It's no secret that adult prisons can be brutal places, even for the toughest of criminals. And in two states–New York and North Carolina–16 and 17-year-old are automatically charged as adults, meaning children are regularly forced into these hotbeds of violence for years on end.
But on Sunday, New York took the first steps toward join the 21st century. The state just approved legislation to raise the age of criminal responsibility to 18. Signing the budget including the legislation alongside Akeem Browder–older brother to the late Kalief Browder who spent three years on Rikers Island for allegedly stealing a backpack when he was 16–Governor Andrew Cuomo had called the reform "a lightning rod" and "probably the most difficult part of the budget."
By Hari Ziyad*, AFROPUNK Writer
The mostly Republican opponents of the change argued that it would waste funds, and would put more violent criminals on the streets while overloading the juvenile system.
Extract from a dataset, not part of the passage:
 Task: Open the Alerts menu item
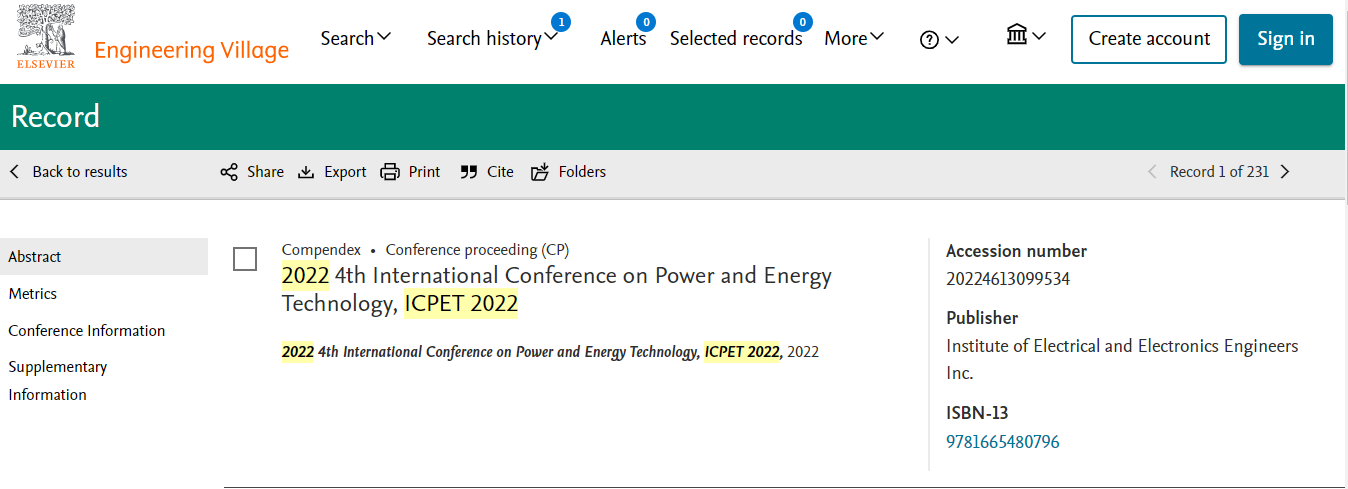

But proponents pointed to research showing that minors sentenced as adults are five times more likely to be sexually assaulted, twice as likely to be assaulted by staff, and 36 times more likely to commit suicide. Kalief Browder, who spent his three years on Rikers Island without trial and most of it in solitary confinement, died by suicide two years after his release.
According to the Associated Press, the legislation will raise the age gradually to 17 by October 2018 and 18 in 2019. However, minors on Rikers Island will be required to be removed.
The brutality that all prisoners face is an issue, and keeping children out from under it does not fix the problem. But it's at least a start.